Document text →
Andrew and I, feeling grand before a dear one's birthday party on Isle of Palms.
The last few months I've felt more deeply in love with Andrew than ever- losing James, my brother, has been so hard that its made me deeply grateful for everything good in life.
As Andrew puts it, sometimes you just have to let go and let Donna Summer tell you how it is.
I la la love you, my beem beem.
But I still can't quite juggle!
My cousin came to visit us recently, and another dear friend- T- took us out to see
Drayton Hall and Middleton Plantations, where he foxhunts with hounds on the weekends.
It was extraordinary. The hush of the place, the tremendous beauty, made it feel as though we were walking together through stopped time. And it is always wonderful to spend time with T. He's beautiful to talk with and so much fun. For a little while we were able to meet regularly at St. Albans
to work together but we've both been traveling so much we hadn't been able to align in a while.
I was a somewhat neglectful host, as I still had to finish edits on the manuscript for that agent. Finished it at 2 am last Monday. Deep sense of relief. Happy with it.
But... in discussions with other agents, there seems to be a clear preference for manuscripts written in past tense as opposed to present tense. !
(Here's an interesting article about it.)
So because I made all these delicious revisions to the thing when putting it into present... I've started work on a 2nd version of it which is written in past. The story works well either way, frankly, and I just. want. to. place. it. Don't care.

Provided material →
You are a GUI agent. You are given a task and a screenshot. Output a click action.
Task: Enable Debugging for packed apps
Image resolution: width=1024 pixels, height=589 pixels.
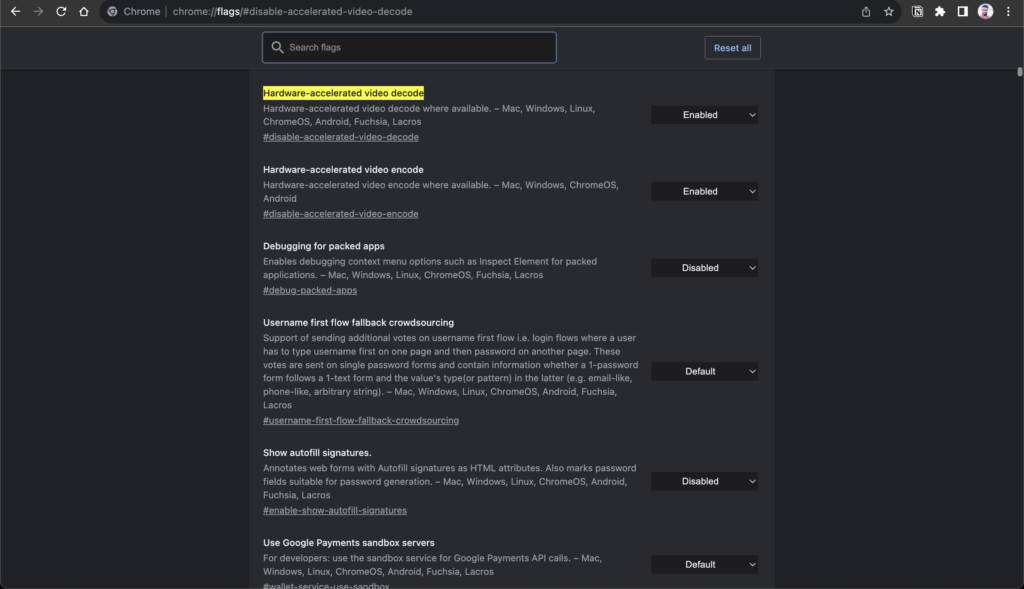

Exercises to complete →
1 - For each statement, answer yes or no according to the passage about Andrew and the manuscript, and quote the words that decide it. (a) The manuscript edits were finished at 2 am last Monday. (b) T foxhunts at Drayton Hall and Middleton Plantations on weekdays. (c) Other agents seem to prefer manuscripts written in present tense.
2 - Write the next part of the passage about Andrew and the manuscript, picking up after its last sentence.
The data has no connection to the passage about Andrew and the manuscript.

In response →
1 -
(a) Yes: "Finished it at 2 am last Monday."
(b) No: "where he foxhunts with hounds on the weekends."
(c) No: "there seems to be a clear preference for manuscripts written in past tense as opposed to present tense."

2 -
You've got to be tired about hearing about all this, but hopefully it is helpful to somebody out there. Anyway, this go-round is cake, because I'm not making any more revisions. (Okay, maybe a couple. Am endlessly obsessive.)
Anyway. So I'm doing about an hour a day on Savages, flipping Evening's Land back into past, and trying to stay on top of freelance work as well: no time to do much more than make notes in the journal. So clearly: am awful at staying on top of this place, but even though I'm an infrequent poster, it's helpful to have it niggling away on my to-do list all the time, because otherwise the journal would have fallen by the wayside. Even though I can't put a lot of what I write in there on here, I do source from it sometimes. And when all's said and done, I want to have it, you know? Life goes so fast.
Also, little snippets in it- the explorations of mind and the character studies, primarily- are incredibly helpful for my fiction.
I do think everyone should try to keep one. Yea, we all fall wicked behind on them, but I can't imagine any other tool more helpful for... well... civilization.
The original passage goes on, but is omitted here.